Trying to find the reason behind his latest performance, the world No.1 isn’t ruling out the possibility that it might be linked to an incident that took place at the tournament two days ago. Following his win over France’s Corentin Moutet, Djokovic suffered a blow to his head after a fan accidentally dropped a metal bottle from the stands. Immediately afterwards, he experienced nausea, dizziness and bleeding for up to an hour but was checked by medical officials.

“I don’t know, to be honest. I have to check that.” Djokovic replied when asked if the incident affected his form on Sunday.
“Training was different. I was going for kind of easy training yesterday. I didn’t feel anything, but I also didn’t feel the same.
“Today under high stress, it was quite bad – not in terms of pain, but in terms of this balance. Just no coordination. Completely different player from what it was two nights ago.
“It could be. I don’t know. I have to do medical checkups and see what’s going on. “

The tennis star said he managed to sleep fine after his head blow but did experience headaches. He looked to be in good spirits the day after it happened and even turned up to practice in Rome wearing a safety helmet.

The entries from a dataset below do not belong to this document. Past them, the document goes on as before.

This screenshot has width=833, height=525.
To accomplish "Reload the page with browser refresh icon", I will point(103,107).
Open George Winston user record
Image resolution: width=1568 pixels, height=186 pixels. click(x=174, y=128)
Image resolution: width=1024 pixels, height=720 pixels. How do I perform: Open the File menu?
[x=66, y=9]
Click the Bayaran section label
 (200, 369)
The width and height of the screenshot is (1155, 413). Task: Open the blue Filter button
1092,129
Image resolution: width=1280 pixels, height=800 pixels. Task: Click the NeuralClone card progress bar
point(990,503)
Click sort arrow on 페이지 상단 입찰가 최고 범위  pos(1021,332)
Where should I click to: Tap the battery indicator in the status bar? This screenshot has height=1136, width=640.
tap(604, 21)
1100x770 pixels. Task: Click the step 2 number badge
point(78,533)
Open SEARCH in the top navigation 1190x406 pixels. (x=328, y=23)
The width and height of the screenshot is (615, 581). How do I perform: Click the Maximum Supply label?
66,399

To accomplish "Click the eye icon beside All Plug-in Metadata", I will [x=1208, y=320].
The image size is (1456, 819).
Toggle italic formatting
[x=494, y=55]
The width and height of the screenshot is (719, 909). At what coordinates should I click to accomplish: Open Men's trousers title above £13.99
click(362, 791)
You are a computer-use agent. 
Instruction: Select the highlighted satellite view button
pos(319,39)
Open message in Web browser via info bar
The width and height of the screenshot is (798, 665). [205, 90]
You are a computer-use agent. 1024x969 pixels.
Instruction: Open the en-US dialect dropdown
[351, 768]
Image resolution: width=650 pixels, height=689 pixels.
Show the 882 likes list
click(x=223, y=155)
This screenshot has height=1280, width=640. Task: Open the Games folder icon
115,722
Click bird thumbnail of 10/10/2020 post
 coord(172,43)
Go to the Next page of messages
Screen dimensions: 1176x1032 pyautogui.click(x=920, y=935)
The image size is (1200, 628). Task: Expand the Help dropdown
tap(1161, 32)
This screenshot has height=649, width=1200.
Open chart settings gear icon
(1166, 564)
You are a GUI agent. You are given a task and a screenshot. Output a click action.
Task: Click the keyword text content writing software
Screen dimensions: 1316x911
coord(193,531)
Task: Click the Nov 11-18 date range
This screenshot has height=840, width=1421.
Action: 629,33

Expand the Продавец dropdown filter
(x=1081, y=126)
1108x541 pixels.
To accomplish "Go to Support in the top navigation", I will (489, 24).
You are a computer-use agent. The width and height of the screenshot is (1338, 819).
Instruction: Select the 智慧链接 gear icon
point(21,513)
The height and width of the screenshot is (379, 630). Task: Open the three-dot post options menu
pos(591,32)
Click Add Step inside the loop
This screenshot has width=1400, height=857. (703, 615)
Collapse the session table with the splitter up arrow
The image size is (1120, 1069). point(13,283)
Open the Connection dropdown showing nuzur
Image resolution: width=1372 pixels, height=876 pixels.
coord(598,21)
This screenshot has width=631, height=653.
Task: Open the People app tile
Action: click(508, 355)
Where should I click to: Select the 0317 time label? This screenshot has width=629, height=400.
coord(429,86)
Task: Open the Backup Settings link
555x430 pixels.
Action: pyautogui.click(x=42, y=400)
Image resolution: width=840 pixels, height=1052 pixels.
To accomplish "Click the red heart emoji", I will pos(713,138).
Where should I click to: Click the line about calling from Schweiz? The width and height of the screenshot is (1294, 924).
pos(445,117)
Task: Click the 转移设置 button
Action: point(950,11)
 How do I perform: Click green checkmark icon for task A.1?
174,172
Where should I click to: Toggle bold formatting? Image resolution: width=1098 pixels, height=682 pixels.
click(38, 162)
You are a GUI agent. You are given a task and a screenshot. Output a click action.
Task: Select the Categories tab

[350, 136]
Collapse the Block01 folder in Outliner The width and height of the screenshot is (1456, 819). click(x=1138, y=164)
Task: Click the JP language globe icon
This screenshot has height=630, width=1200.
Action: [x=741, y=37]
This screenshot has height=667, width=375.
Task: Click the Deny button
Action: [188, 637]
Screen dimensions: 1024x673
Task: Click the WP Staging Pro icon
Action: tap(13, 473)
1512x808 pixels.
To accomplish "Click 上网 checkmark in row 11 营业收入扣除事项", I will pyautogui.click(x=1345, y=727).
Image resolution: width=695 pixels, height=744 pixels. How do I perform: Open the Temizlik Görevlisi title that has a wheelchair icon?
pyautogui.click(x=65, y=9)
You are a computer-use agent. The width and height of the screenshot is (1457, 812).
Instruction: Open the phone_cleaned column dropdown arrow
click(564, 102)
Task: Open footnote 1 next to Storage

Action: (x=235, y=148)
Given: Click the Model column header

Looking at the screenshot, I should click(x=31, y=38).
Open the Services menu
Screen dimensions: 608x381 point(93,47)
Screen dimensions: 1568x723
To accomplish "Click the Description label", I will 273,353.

Djokovic’s concerns come two weeks before the start of the French Open where he is seeking a record 25th Major title. He will undoubtedly be one of the contenders for glory but admits there is a lot of work that needs to be done in the coming days. 

“Everything needs to be better in order for me to have at least a chance to win it,” he said.
“The way I felt on the court today was just completely like a different player entered into my shoes. Just no rhythm, no tempo, and no balance whatsoever on any shot.
“It’s a bit concerning.”

The French Open will begin on Sunday 26th May.